• [Required task]
Offset every coordinate value in the Data listing below by 72 and write out all of its lines again, including any line without coordinates, such as the one stating image resolution, with that line's numbers left unchanged. Omit the pictures from your output.

[Data listing]
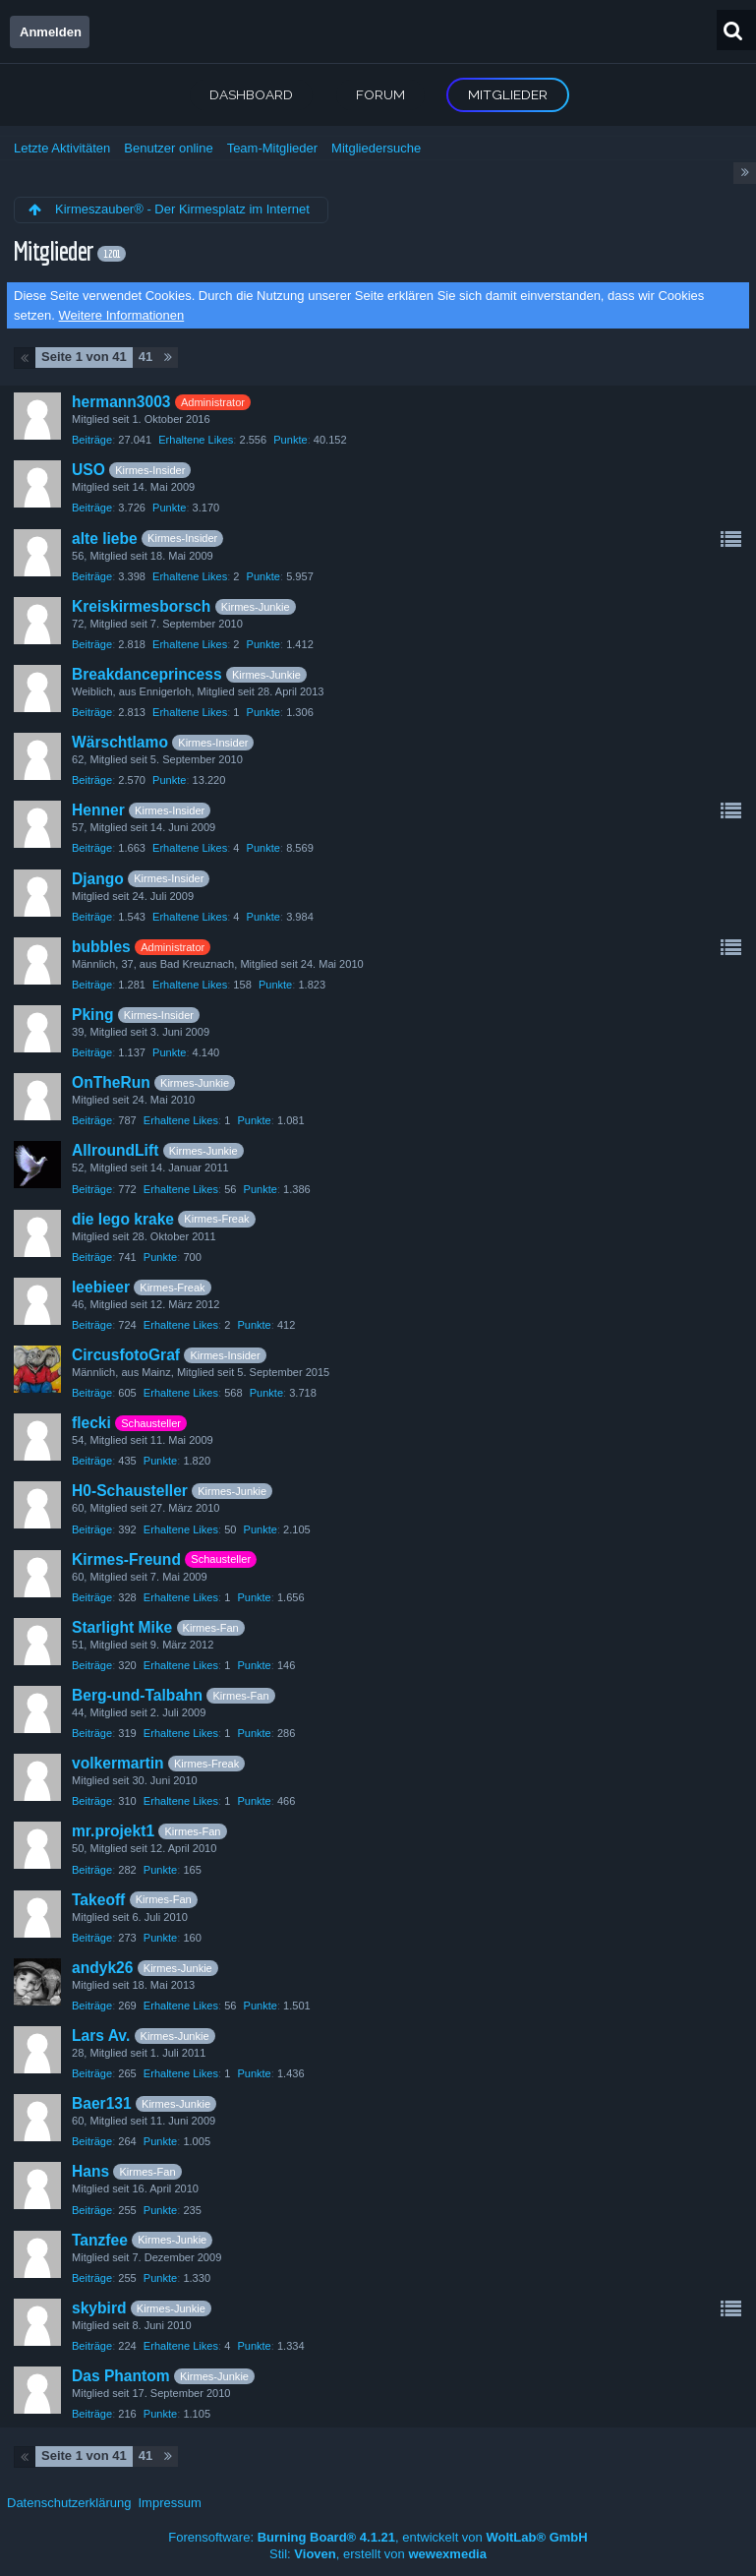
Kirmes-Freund (126, 1559)
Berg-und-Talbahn (137, 1695)
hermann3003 (121, 401)
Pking (92, 1014)
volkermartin (118, 1763)
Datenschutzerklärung (69, 2502)
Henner (98, 810)
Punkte (290, 440)
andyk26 (102, 1967)
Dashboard (251, 94)
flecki (91, 1422)
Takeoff (98, 1899)
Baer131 (102, 2103)
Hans (90, 2171)
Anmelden (51, 32)
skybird (99, 2308)
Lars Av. (101, 2035)
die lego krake (123, 1219)
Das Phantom (121, 2375)
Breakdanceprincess (147, 674)
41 (145, 356)
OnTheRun (111, 1082)
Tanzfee (100, 2240)
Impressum (169, 2502)
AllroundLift (115, 1150)
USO (88, 469)
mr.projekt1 (113, 1831)
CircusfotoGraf (126, 1355)
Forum (380, 94)
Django (98, 878)
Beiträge (92, 440)
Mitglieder (508, 94)
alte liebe (105, 538)
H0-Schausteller (130, 1490)
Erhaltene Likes (195, 440)
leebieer (101, 1287)
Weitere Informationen (122, 315)
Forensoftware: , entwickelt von (377, 2537)
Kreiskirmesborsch (141, 606)
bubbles (101, 946)
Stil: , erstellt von (378, 2553)
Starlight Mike (122, 1627)
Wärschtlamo (120, 742)
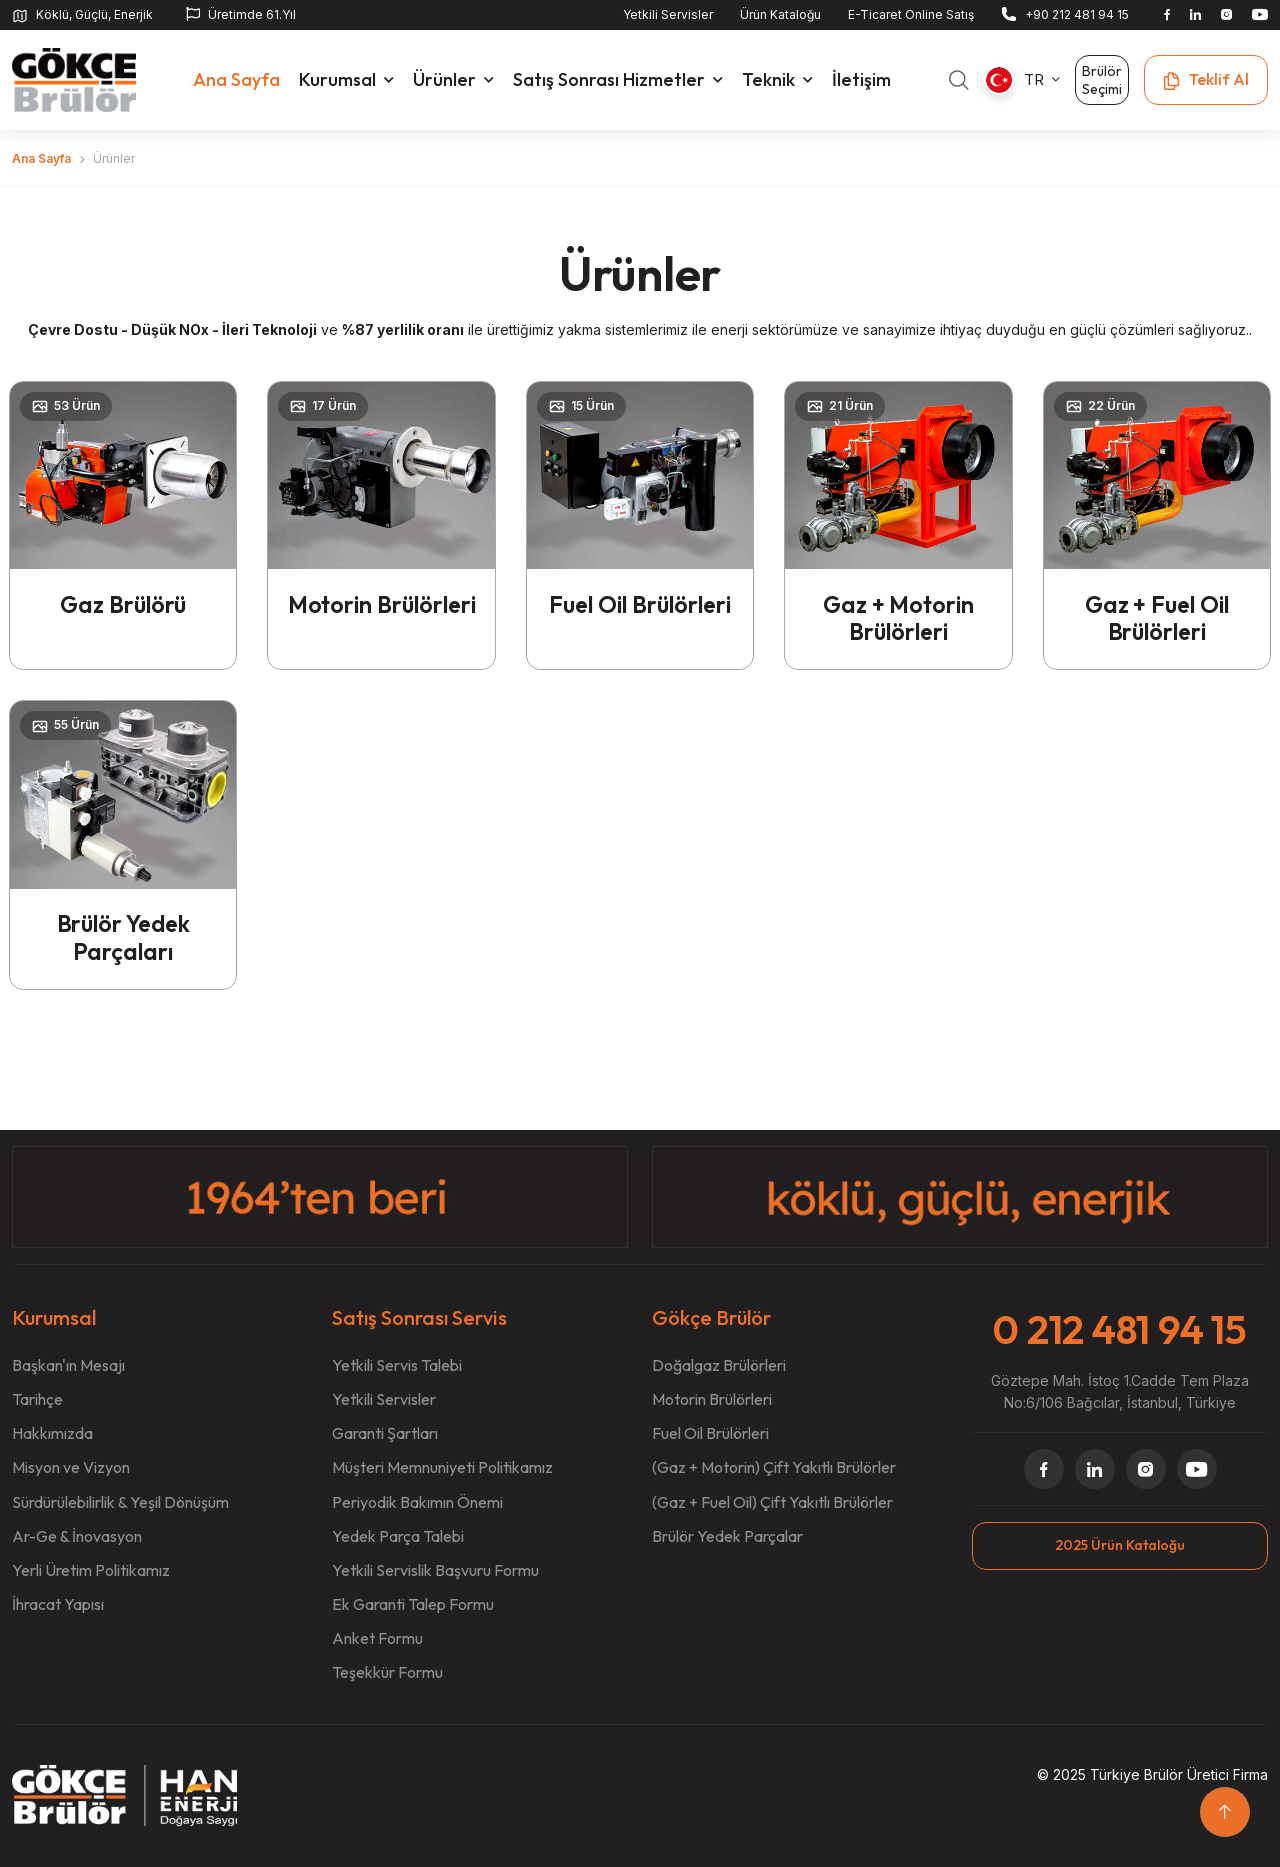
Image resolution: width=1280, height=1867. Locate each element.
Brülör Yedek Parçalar (727, 1536)
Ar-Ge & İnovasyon (77, 1536)
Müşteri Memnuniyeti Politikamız (442, 1468)
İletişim (867, 78)
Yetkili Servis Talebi (397, 1366)
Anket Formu (377, 1638)
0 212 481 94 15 (1119, 1329)
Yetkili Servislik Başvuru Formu (435, 1570)
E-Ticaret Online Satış (911, 14)
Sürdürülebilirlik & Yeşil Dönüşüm (120, 1502)
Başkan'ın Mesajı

• [Solution for this task]
Kirmes-Freund (198, 1631)
Berg-und-Talbahn (209, 1767)
hermann3003 (193, 473)
Pking (164, 1086)
volkermartin (190, 1835)
Datenschutzerklärung (141, 2574)
Henner (170, 882)
Punkte (362, 512)
andyk26 (174, 2039)
Dashboard (323, 166)
flecki (163, 1494)
Takeoff (170, 1971)
Baer131 (174, 2175)
Hans (162, 2243)
Anmelden (123, 104)
skybird (171, 2380)
Lars Av. (173, 2107)
die lego krake (195, 1291)
Das Phantom (193, 2447)
Breakdanceprincess (219, 746)
41 (217, 428)
OnTheRun (183, 1154)
Tanzfee (172, 2312)
Impressum (241, 2574)
AllroundLift (187, 1222)
USO (160, 541)
mr.projekt1 (185, 1903)
CircusfotoGraf (198, 1427)
Forum (452, 166)
Django (170, 950)
Beiträge (164, 512)
Mitglieder (580, 166)
alte liebe (177, 610)
H0-Schausteller (202, 1562)
Erhaltene Likes (267, 512)
leebieer (173, 1359)
Weitere Informationen (194, 387)
Forensoftware: , entwickelt von (449, 2609)
Kreiskirmesborsch (213, 678)
bubbles (173, 1018)
Stil: , erstellt von (450, 2625)
Starlight Mike (194, 1699)
Wärschtlamo (192, 814)
Image resolution: width=1280, height=1867. Locate each element.
Brülör Yedek Parçalar (799, 1608)
Ar-Ge & İnovasyon (149, 1608)
Müşteri Memnuniyeti Politikamız (514, 1540)
İletişim (939, 150)
Yetkili Servis Talebi (469, 1438)
Anket Formu (449, 1710)
0 212 481 94 15 (1191, 1401)
Yetkili Servislik Başvuru Formu (507, 1642)
E-Ticaret Online Satış (983, 86)
Sürdürülebilirlik & Yeşil Dönüşüm (192, 1574)
Başkan'ın Mesajı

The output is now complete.